De là à exiger l'adoption par les autorités boursières de nouvelles règles contraignant les sociétés à dévoiler l'état de santé de leur pdg, il y a un pas que refuse de franchir Toby Heaps, éditeur en chef de Corporate Knights, une publication spécialisée en responsabilité sociale des entreprises.

" L'occasion est donnée aux grandes entreprises et même aux autorités boursières d'amorcer une réflexion sur l'étendue des renseignements à divulguer portant sur la santé des membres de la haute direction quand celle-ci influe sur leur capacité à effectuer le travail qu'on attend d'eux ", dit M. Heaps.

Pour sa part, Olivier Gamache, pdg du Groupe Investissement responsable, préfère savoir si la société a élaboré un plan de relève ou de transition en cas de départ ou d'incapacité de son pdg.

" Le conseil d'administration a une responsabilité de s'assurer de gérer les risques et d'avoir une personne capable de gérer l'entreprise au quotidien. On peut le sanctionner pour son défaut à présenter un plan de succession ou de transition ", dit-il.

Pour M. Gamache, la divulgation de l'état de santé au quotidien du patron n'a pas de valeur ajoutée, en plus d'enfreindre le droit à la vie privée. Sur cet aspect, Toby Heaps souligne que les entreprises justifient souvent la rémunération qu'elles versent à leur pdg par le fait que ceux-ci sont irremplaçables. En vertu de ce même principe, les entreprises devraient n'avoir aucun scrupule à divulguer l'état de santé de leur dirigeant.

L'influence de Steve Jobs au sein d'Apple reste toutefois un cas d'espèce. John Coffee, professeur de droit à l'Université Columbia, a dit à l'hebdomadaire économique BusinessWeek qu'il faut remonter aux dernières années de la vie de Walt Disney, dans les années 1950, pour trouver un cas comparable.
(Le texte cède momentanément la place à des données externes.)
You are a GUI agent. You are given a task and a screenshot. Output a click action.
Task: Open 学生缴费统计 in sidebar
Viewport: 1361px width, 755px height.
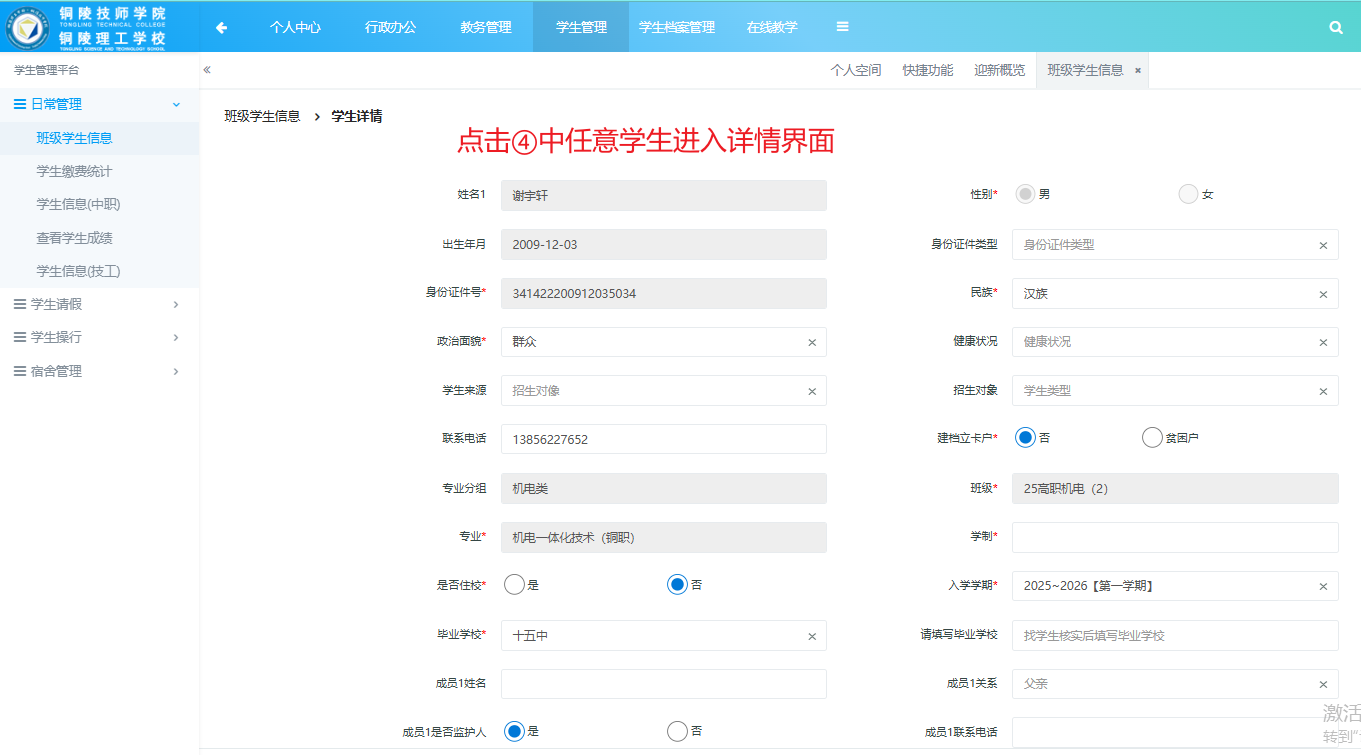click(74, 172)
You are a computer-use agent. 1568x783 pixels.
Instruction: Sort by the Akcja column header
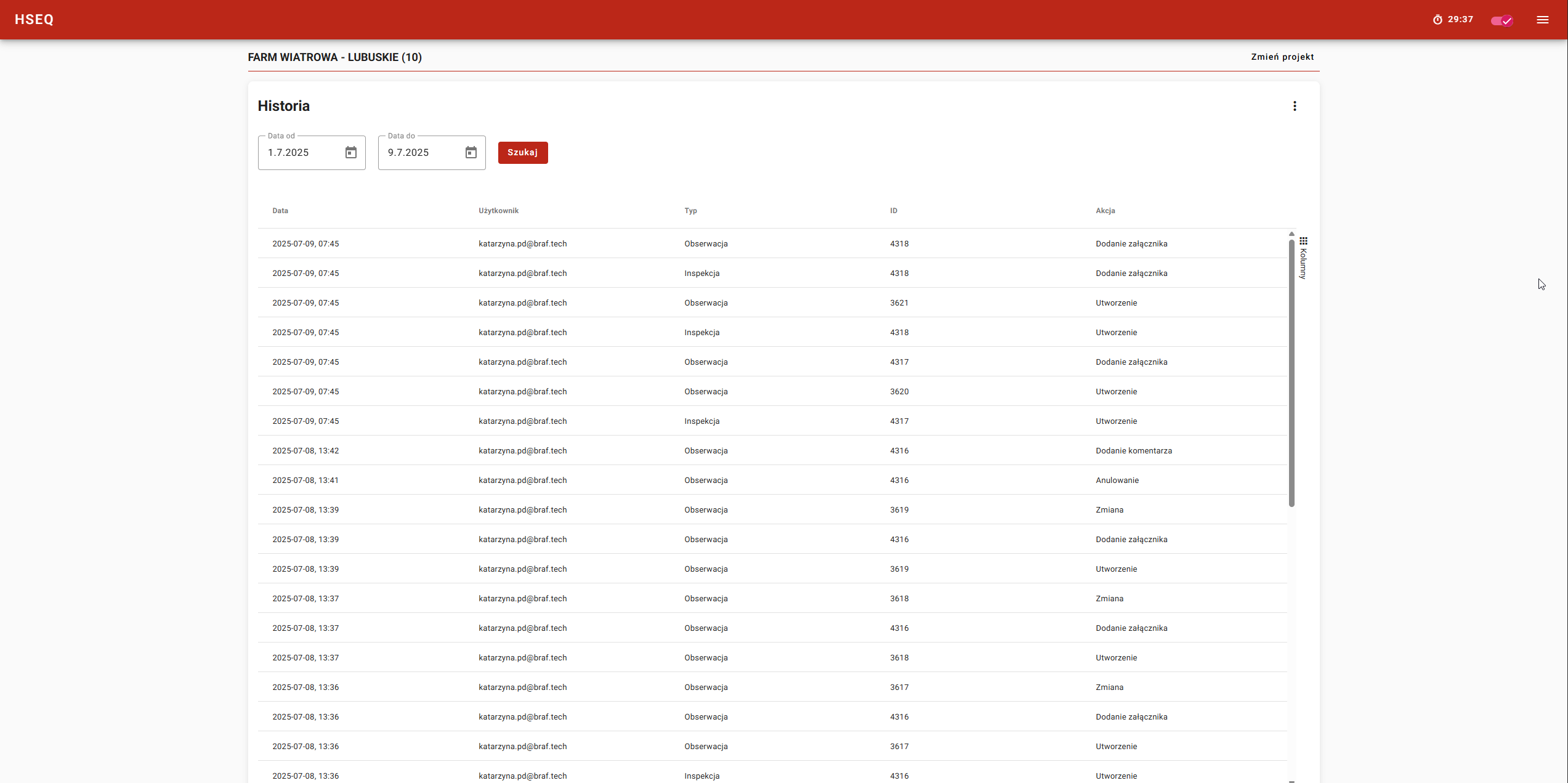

Cofondateur d'Apple en 1976 avec Steve Wozniak, M. Jobs quitte l'entreprise en 1985 pour y revenir en 1996. À son retour, l'entreprise n'est plus que l'ombre d'elle-même et l'action vaut environ 4 $ US. Elle vaut aujourd'hui plus de 142 $.

Des règles différentes au Canada

Ce caractère exceptionnel fait en sorte qu'il est difficile d'en tirer des conclusions, d'autant que les règles de divulgation au Canada diffèrent de celles aux États-Unis.

" Au Canada, il y a un test objectif de divulgation. Un changement dans l'activité, l'exploitation ou le capital d'un émetteur qui, croit-on, aurait un impact important sur le cours des actions doit être divulgué ", explique Me Gilles Leclerc, associé principal chez Fasken Martineau et spécialiste du droit des affaires.

L'avocat ne voit guère d'exemples canadiens comparables, sinon Guy Laliberté au Cirque du Soleil, mais sa société n'est pas inscrite en Bourse.

Aux États-Unis, une société doit publier toute information significative ou nécessaire à l'investisseur pour faire un choix éclairé quant à l'achat ou à la vente du titre.

( REPÈRES )

L'état de santé de Steve Jobs défraie les manchettes depuis 2004, lorsqu'il a été traité contre une rare forme de cancer du pancréas. Le 5 janver 2009, Apple publiait un communiqué dans lequel M. Jobs attribuait sa perte de poids à un simple déséquilibre hormonal avant d'annoncer une semaine plus tard son départ en congé de maladie pour les six prochains mois.